DATA.
════════
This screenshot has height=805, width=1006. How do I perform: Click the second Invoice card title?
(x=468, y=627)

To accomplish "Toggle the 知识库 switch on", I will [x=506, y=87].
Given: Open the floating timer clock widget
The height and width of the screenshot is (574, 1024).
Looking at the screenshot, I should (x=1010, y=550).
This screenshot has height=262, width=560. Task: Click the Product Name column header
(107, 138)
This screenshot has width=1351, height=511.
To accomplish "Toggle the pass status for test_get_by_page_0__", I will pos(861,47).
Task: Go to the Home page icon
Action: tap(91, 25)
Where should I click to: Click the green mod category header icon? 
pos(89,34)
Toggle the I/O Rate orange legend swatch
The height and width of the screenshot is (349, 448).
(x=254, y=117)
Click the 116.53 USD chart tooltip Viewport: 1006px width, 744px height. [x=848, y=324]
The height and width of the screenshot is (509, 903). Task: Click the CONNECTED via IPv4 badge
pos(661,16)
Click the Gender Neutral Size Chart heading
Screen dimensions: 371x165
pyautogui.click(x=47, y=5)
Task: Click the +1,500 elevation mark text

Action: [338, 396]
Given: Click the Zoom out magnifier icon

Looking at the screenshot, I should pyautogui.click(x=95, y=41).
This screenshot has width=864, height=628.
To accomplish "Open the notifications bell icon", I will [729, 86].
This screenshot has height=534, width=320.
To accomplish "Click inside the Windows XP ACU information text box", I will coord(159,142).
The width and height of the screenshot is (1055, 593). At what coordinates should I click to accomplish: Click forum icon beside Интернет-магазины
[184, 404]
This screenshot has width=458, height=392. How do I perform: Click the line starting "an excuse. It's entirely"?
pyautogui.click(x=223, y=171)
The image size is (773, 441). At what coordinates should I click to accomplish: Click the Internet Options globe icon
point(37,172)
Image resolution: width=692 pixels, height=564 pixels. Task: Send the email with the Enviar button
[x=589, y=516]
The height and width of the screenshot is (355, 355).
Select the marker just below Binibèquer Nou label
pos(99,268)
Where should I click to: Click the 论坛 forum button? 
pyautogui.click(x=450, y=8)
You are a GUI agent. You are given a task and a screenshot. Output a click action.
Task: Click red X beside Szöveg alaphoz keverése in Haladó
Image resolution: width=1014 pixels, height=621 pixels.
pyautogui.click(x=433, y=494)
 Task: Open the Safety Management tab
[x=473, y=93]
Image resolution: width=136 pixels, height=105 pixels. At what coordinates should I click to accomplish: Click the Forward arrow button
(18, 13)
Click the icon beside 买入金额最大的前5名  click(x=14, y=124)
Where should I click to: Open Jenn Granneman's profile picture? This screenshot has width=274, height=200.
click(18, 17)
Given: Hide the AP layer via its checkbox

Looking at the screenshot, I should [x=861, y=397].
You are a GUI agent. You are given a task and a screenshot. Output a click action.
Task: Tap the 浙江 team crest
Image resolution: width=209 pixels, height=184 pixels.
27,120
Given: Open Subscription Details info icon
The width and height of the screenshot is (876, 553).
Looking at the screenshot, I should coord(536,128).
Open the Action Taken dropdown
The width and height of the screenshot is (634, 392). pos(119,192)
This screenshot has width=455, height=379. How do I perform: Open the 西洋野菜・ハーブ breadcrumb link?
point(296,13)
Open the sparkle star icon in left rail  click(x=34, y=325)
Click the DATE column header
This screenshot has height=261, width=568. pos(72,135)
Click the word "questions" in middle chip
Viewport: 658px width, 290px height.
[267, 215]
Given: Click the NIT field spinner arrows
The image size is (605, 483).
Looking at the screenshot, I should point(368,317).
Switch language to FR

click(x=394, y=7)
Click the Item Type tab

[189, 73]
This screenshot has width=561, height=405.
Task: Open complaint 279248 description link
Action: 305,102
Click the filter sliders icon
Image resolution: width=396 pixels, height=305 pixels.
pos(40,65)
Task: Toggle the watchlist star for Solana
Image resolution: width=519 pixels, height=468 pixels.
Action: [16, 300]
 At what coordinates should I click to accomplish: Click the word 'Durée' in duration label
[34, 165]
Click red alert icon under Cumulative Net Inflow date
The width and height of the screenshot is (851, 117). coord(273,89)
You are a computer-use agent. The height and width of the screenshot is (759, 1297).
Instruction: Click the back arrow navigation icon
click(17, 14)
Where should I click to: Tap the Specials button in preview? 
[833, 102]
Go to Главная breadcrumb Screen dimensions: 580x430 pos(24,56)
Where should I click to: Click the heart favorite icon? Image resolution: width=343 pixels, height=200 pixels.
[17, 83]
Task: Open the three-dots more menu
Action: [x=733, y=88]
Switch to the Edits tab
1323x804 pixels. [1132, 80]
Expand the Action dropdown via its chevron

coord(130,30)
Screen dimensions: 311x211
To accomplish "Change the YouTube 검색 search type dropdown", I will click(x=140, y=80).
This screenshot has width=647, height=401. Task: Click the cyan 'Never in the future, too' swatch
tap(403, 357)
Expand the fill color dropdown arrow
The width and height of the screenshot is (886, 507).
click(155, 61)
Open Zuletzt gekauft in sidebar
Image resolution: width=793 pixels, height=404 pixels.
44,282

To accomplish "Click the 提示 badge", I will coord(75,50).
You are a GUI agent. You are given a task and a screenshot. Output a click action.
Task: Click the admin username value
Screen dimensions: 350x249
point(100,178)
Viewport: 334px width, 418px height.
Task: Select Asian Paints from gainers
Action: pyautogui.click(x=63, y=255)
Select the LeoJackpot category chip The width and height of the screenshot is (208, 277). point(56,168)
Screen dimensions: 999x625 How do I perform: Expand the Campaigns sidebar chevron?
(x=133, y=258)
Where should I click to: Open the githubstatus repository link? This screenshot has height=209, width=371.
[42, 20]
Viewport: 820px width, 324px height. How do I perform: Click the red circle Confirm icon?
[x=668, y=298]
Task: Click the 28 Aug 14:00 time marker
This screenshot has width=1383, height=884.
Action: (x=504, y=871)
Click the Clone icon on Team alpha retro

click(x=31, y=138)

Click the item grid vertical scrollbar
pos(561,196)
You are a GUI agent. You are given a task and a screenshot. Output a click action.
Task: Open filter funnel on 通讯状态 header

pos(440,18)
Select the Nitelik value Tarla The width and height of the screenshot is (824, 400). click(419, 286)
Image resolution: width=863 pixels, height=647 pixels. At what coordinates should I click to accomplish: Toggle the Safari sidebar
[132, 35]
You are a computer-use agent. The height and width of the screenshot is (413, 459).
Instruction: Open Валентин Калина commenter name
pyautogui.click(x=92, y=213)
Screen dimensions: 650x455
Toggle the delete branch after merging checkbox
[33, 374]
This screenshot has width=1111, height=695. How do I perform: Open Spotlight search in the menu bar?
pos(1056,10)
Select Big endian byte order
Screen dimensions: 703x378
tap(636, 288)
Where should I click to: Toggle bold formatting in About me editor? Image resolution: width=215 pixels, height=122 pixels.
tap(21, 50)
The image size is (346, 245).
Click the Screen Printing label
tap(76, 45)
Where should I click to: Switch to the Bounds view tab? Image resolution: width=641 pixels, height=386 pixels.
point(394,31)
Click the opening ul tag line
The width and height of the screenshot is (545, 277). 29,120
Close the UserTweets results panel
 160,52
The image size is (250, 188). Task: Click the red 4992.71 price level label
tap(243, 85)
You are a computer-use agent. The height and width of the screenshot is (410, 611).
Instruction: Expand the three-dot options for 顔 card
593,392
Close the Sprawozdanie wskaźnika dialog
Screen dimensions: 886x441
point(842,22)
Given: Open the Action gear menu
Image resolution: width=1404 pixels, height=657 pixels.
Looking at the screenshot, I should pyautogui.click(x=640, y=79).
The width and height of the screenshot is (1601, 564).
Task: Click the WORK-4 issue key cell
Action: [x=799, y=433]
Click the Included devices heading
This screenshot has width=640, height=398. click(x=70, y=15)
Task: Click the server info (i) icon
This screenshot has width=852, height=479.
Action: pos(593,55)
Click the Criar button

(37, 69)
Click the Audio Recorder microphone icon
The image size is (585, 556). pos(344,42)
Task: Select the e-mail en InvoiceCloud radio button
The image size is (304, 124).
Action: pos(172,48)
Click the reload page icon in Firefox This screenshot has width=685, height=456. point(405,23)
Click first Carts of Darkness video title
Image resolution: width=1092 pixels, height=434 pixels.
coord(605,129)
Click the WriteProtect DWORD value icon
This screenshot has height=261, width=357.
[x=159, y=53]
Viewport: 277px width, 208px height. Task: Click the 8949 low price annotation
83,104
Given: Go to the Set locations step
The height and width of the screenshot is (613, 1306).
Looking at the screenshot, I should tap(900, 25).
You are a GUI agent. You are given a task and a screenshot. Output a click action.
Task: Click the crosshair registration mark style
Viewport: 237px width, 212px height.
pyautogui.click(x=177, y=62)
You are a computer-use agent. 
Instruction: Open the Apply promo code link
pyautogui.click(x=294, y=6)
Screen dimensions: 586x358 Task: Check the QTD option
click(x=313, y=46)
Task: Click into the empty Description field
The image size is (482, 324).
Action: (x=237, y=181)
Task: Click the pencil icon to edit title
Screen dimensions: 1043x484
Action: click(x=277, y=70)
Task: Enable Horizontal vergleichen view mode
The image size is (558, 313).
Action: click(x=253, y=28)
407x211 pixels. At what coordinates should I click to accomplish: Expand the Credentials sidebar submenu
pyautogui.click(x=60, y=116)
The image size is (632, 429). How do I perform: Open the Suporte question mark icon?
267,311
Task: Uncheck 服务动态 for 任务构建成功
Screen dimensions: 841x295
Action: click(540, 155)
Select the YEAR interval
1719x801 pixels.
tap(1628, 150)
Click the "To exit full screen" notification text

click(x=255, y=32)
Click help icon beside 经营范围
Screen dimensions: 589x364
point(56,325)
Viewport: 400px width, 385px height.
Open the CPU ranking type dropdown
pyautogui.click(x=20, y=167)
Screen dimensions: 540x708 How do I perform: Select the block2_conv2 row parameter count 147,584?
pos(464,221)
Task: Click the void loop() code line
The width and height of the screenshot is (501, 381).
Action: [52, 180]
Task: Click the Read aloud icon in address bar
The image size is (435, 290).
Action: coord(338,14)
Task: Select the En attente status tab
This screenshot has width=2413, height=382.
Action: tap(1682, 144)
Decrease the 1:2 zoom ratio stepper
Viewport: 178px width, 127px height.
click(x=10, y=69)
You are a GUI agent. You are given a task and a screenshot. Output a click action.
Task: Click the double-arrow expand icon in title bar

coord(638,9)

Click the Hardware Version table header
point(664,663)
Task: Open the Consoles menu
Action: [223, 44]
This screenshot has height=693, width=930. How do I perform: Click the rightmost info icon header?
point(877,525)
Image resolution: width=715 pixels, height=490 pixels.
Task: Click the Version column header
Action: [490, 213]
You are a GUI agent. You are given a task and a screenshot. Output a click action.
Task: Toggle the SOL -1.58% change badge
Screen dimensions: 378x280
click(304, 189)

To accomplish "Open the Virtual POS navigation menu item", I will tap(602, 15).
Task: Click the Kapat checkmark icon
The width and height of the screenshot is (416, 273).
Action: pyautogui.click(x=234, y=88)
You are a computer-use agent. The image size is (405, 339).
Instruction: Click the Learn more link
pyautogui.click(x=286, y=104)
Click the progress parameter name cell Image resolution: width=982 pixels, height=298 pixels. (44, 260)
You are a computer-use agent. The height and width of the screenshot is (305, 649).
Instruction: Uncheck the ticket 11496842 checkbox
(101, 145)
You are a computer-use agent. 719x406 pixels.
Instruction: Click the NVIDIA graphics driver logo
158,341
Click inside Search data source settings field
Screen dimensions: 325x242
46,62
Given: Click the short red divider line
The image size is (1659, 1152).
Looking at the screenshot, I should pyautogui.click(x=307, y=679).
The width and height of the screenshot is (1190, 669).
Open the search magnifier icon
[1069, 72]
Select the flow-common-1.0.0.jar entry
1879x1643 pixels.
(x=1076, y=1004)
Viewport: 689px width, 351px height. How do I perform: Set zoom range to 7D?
════════
TASK ITEM.
Looking at the records above, return exactly the lines from the line with "The width and height of the screenshot is (886, 507)." to the line with "Task: Click the 28 Aug 14:00 time marker", both ends included.

SOLUTION.
The width and height of the screenshot is (886, 507).
click(155, 61)
Open Zuletzt gekauft in sidebar
Image resolution: width=793 pixels, height=404 pixels.
44,282

To accomplish "Click the 提示 badge", I will coord(75,50).
You are a GUI agent. You are given a task and a screenshot. Output a click action.
Task: Click the admin username value
Screen dimensions: 350x249
point(100,178)
Viewport: 334px width, 418px height.
Task: Select Asian Paints from gainers
Action: pyautogui.click(x=63, y=255)
Select the LeoJackpot category chip The width and height of the screenshot is (208, 277). point(56,168)
Screen dimensions: 999x625 How do I perform: Expand the Campaigns sidebar chevron?
(x=133, y=258)
Where should I click to: Open the githubstatus repository link? This screenshot has height=209, width=371.
[42, 20]
Viewport: 820px width, 324px height. How do I perform: Click the red circle Confirm icon?
[x=668, y=298]
Task: Click the 28 Aug 14:00 time marker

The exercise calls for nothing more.